Adsorption to the Surface of Hemozoin Crystals: Structure‐Based Design and Synthesis of Amino‐Phenoxazine β‐Hematin Inhibitors

• Published in: ChemMedChem Vol. 17; no. 10; pp. e202200139 - n/a
• Main Authors: Olivier, Tania, Loots, Leigh, Kok, Michélle, Villiers, Marianne, Reader, Janette, Birkholtz, Lyn‐Marié, Arnott, Gareth E., Villiers, Katherine A.
• Format: Journal Article
• Language: English
• Published: WEINHEIM Wiley 18.05.2022; Wiley Subscription Services, Inc
• Subjects: Adsorption; Antimalarials; Binding sites; Chemistry, Medicinal; crystal growth; Crystal structure; Crystals; Diamines; Hemeproteins - chemistry; Hemozoin; heterocycles; Inhibitors; Life Sciences & Biomedicine; Pentane; Pharmacology & Pharmacy; phenoxazines; pi interactions; Plasmodium falciparum; Quinoline; Science & Technology; β-hematin; VITRO; CRYSTALLIZATION; inhibitors; adsorption; phenoxazines; HAEMOZOIN; DIGESTIVE VACUOLE; pi interactions; ANTIMALARIAL; QUINOLINE; MALARIA PIGMENT; HEME; heterocycles; PLASMODIUM-FALCIPARUM; crystal growth; beta-hematin; IN-VIVO CHARACTERIZATION; β-hematin
• ISSN: 1860-7179; 1860-7187; 1860-7187
• DOI: 10.1002/cmdc.202200139

In silico adsorption of eight antimalarials that inhibit β‐hematin (synthetic hemozoin) formation identified a primary binding site on the (001) face, which accommodates inhibitors via formation of predominantly π‐π interactions.

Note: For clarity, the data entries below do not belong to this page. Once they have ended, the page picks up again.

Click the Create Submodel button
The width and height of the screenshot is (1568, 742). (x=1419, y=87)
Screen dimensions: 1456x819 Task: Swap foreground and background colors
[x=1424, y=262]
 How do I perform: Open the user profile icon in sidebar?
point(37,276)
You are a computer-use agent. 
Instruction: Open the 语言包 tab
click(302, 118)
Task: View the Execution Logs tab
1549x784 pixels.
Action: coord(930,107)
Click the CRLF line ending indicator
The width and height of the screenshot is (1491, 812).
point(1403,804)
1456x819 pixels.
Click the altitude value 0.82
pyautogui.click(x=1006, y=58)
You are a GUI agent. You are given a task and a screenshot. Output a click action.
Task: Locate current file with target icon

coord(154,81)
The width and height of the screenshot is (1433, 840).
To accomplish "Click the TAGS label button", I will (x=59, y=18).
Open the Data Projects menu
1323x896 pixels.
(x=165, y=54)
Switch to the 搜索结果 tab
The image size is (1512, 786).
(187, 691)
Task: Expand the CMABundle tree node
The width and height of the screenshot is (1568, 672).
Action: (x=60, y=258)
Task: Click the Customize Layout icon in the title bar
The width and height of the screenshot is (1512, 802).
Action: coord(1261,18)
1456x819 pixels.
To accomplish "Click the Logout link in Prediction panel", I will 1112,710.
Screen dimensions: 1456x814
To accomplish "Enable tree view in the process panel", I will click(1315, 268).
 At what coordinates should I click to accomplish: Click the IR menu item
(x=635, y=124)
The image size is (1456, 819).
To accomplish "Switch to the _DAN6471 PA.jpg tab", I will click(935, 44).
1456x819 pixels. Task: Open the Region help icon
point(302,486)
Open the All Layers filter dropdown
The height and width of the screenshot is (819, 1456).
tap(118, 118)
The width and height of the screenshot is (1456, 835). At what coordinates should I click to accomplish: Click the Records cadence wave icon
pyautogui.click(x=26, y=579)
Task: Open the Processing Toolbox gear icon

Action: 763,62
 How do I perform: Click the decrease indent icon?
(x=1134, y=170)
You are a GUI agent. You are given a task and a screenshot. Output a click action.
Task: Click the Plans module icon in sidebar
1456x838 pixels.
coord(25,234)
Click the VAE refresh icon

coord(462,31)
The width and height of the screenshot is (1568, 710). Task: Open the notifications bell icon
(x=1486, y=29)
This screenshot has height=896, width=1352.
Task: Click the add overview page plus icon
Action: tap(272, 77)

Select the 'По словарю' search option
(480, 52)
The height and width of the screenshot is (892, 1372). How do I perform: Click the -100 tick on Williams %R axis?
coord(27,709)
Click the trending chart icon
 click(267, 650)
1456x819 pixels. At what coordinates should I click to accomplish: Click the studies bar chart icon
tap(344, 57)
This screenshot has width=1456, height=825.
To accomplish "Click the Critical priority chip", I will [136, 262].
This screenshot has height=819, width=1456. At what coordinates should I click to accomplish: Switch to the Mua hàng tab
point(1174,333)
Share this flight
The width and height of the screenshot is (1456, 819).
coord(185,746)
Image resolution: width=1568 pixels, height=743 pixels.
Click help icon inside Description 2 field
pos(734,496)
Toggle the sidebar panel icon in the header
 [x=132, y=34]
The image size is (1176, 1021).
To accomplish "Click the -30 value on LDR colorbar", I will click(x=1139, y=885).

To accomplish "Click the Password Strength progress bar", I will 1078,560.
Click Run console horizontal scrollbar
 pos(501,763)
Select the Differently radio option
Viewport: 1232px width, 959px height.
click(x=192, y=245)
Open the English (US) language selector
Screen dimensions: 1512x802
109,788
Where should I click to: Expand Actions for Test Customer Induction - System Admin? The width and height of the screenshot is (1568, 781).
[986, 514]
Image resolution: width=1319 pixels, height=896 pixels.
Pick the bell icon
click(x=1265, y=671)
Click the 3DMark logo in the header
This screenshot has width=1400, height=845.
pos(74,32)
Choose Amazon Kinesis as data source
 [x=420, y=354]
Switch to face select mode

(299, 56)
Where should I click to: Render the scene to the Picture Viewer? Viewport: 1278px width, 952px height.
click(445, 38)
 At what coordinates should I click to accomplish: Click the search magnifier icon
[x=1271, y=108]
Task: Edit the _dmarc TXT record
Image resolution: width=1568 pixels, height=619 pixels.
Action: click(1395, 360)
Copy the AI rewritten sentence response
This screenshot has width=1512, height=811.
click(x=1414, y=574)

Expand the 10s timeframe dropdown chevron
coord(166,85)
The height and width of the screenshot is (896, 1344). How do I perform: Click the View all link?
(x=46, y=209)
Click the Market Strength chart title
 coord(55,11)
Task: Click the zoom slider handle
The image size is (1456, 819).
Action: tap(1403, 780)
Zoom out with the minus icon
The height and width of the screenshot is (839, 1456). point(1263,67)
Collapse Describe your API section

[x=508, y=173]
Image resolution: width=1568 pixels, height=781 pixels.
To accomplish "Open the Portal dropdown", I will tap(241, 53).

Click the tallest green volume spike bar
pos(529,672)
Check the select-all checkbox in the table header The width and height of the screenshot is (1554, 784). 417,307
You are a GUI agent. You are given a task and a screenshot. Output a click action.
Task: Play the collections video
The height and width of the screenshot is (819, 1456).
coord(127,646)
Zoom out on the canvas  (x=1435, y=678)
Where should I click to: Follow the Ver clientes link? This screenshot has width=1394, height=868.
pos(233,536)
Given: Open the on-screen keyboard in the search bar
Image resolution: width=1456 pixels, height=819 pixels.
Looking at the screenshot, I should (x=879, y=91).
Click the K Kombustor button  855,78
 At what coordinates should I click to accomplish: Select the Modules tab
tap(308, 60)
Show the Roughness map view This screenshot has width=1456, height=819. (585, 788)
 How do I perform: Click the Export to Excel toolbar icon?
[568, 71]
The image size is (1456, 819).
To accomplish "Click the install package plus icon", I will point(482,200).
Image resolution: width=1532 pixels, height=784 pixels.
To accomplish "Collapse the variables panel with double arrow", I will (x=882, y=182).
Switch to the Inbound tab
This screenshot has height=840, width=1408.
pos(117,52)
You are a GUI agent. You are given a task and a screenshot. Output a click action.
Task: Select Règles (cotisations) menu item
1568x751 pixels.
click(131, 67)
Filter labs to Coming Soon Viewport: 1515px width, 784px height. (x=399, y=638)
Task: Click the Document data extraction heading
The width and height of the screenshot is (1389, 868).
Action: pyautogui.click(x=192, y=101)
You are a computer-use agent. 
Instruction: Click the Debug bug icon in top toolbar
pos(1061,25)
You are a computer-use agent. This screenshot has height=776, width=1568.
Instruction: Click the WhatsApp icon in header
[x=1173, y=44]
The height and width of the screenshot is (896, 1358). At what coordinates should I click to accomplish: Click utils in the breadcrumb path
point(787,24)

A good correlation (r2=0.64, P=0.017) between adsorption energies and the logarithm of β‐hematin inhibitory activity was found for this face. Of 53 monocyclic, bicyclic and tricyclic scaffolds, the latter yielded the most favorable adsorption energies. Five new amino‐phenoxazine compounds were pursued as β‐hematin inhibitors based on adsorption behaviour. The 2‐substituted phenoxazines show good to moderate β‐hematin inhibitory activity (<100 μM) and Plasmodium falciparum blood stage activity against the 3D7 strain. N1,N1‐diethyl‐N4‐(10H‐phenoxazin‐2‐yl)pentane‐1,4‐diamine (P2a) is the most promising hit with IC50 values of 4.7±0.6 and 0.64±0.05 μM, respectively. Adsorption energies are predictive of β‐hematin inhibitory activity, and thus the in silico approach is a beneficial tool for structure‐based development of new non‐quinoline inhibitors. The in silico adsorption of 53 cyclic scaffolds to the fastest‐growing (001) face of a β‐hematin crystal identified the phenoxazine scaffold for further derivatization. A small library of 2‐ and 3‐substituted amino‐phenoxazine compounds with predicted β‐hematin inhibitory activity were synthesized. P2a shows the most promising β‐hematin inhibition and antiplasmodium activity.